--- ACTIVITY A ---
Output the passage of the Ashya King article below, starting with "The Kings were" and going on through "Brett King said.", with every word unchanged.
--- ACTIVITY B ---
Pick up the Ashya King article below after its last sentence and continue it; the records further down are not part of it.

Brett King said he could hear his wife crying as he sat helplessly in a separate Spanish jail cell, arrested for taking their cancer-stricken son out of the United Kingdom for a treatment they say their doctor refused to offer.
The Kings were arrested for taking 5-year-old Ashya out of the country for proton beam therapy, which they said the Southampton University Hospital refused to discuss following the initial surgery to remove Ashya's tumor.
"When we were in prison, there wasn't a minute that went by without our hearts hurting to see Ashya," King told reporters today. "Being locked up, you can't do anything."
He said Ashya wasn't allowed to have any visitors since their arrest in Spain on Saturday. British prosecutors dropped their arrest warrant on Tuesday, and the couple spoke to the media upon their release today.
"My heart is still up here," he said, grabbing his throat. He said he looked forward to reuniting with his son.
"We want to help my son get through this bad time because he hasn't got too many months to live," Brett King said.
Ashya was diagnosed with medulloblastoma, a cancerous brain tumor located in the cerebellum, a part of the brain that controls motor functions. Ashya had a 70 percent to 80 percent chance of surviving five years, according to a statement from Southampton University Hospital, where Ashya was being treated before the family left for Spain.
After surgery to remove the tumor, King said he wasn't satisfied with hospital's treatment plan, which he called "trial and error." So he researched treatments on the Internet and came up with what he thought was a better approach: proton beam therapy, a type of focused radiation therapy that uses protons rather than X-rays.
"Proton beam is so much better in children with brain cancer," he said in a YouTube video, holding a nearly motionless Ashya in his arms. "It zones in on the area whereby normal radiation passes right through his head and comes out the other side, destroys everything in his head."
Though King said he pleaded with his doctors to help him get the therapy for Ashya, they told him Ashya wouldn't benefit from it because of the kind of tumor he had. But King said his research told him the opposite.
The U.S. National Cancer Institute considers proton beam therapy "under investigation" for tumors like Ashya's.
King said when he questioned the doctors' plans, they threatened to take Ashya away from him via a protection order.

--- DATA SHOWN ---
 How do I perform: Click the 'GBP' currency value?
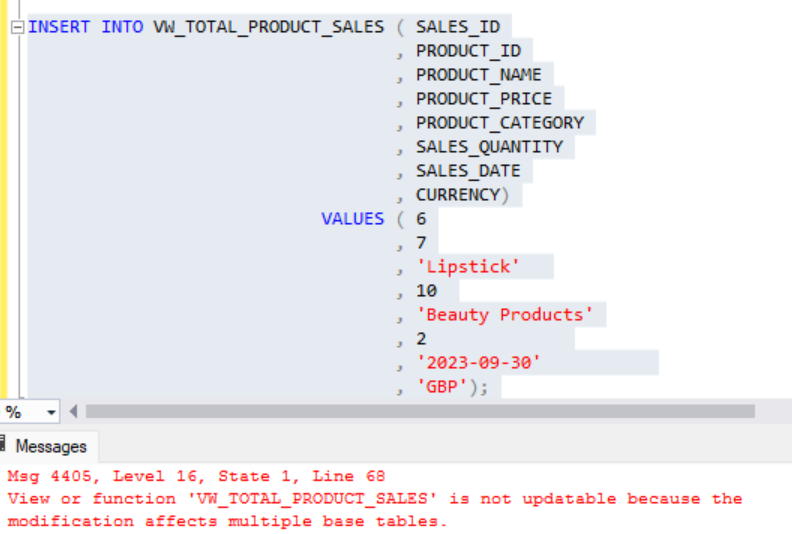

* * *

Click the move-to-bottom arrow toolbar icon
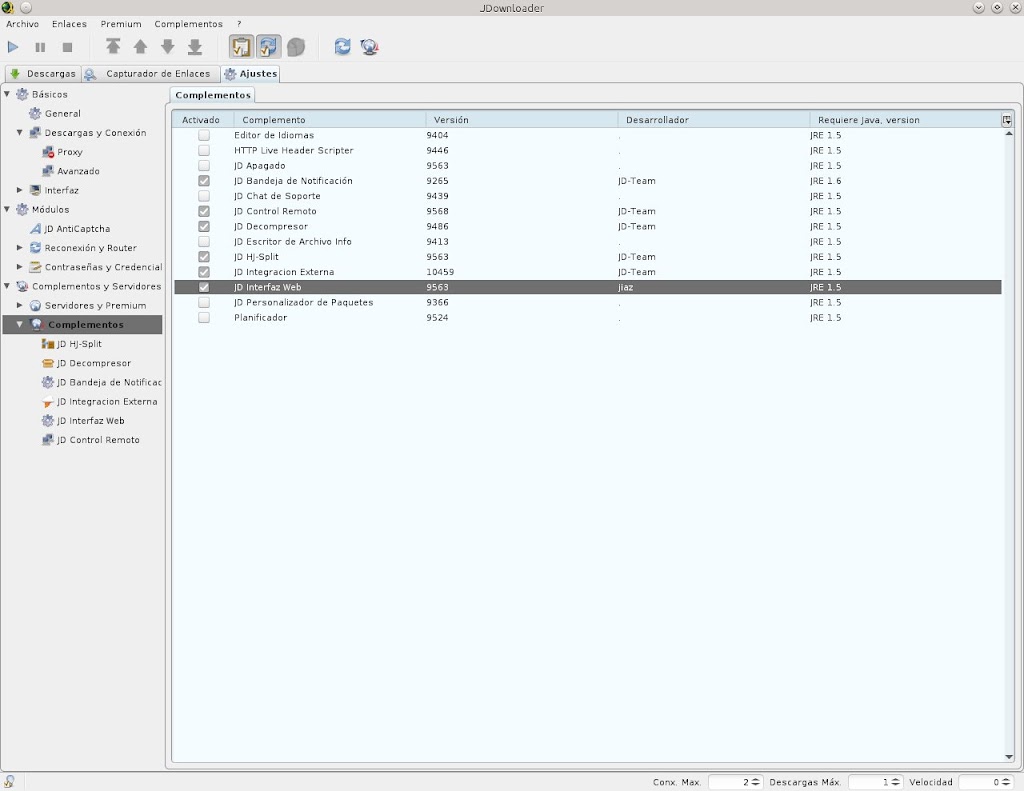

--- FINAL ANSWER A ---
The Kings were arrested for taking 5-year-old Ashya out of the country for proton beam therapy, which they said the Southampton University Hospital refused to discuss following the initial surgery to remove Ashya's tumor.
"When we were in prison, there wasn't a minute that went by without our hearts hurting to see Ashya," King told reporters today. "Being locked up, you can't do anything."
He said Ashya wasn't allowed to have any visitors since their arrest in Spain on Saturday. British prosecutors dropped their arrest warrant on Tuesday, and the couple spoke to the media upon their release today.
"My heart is still up here," he said, grabbing his throat. He said he looked forward to reuniting with his son.
"We want to help my son get through this bad time because he hasn't got too many months to live," Brett King said.

--- FINAL ANSWER B ---
"We couldn't take it anymore, not knowing and not being able to question anything," King said. "We couldn't be under that system anymore."
So on Friday, they took Ashya to Spain, where King intended to sell his property there to pay for the proton beam therapy himself. They planned to take Ashya to the Proton Therapy Center in Prague, Czech Republic.
The family stayed in a hotel room as police searched for them.
"We've decided to try and sort it out ourselves, but now we're refugees," King said. "We're not neglecting him. He has everything that he had in the hospital."
He said he bought syringes, intravenous nutrition and other hospital equipment online.
"Call off this ridiculous chase," he said. "We just want to be left in peace. ... I'm not coming back to England if I cannot give him the treatment that I want."
The video was shot minutes before King and his wife were arrested, their son Naveed said in a follow-up YouTube video. They faced extradition back to England, but British prosecutors withdrew their arrest warrant today.
New York University bioethicist Arthur Caplan said there isn't much evidence proton beam therapy would work, but if the family found a legitimate hospital willing to treat Ashya, they have the right to take him there.
"As long as it's a legitimate place, I think they should be able to do that without being chased all over the globe," Caplan said.
According to Southampton University Hospital, Ashya "went missing" on Friday, prompting hospital officials to involve police, the hospital's medical director Dr. Michael Marsh said in a statement.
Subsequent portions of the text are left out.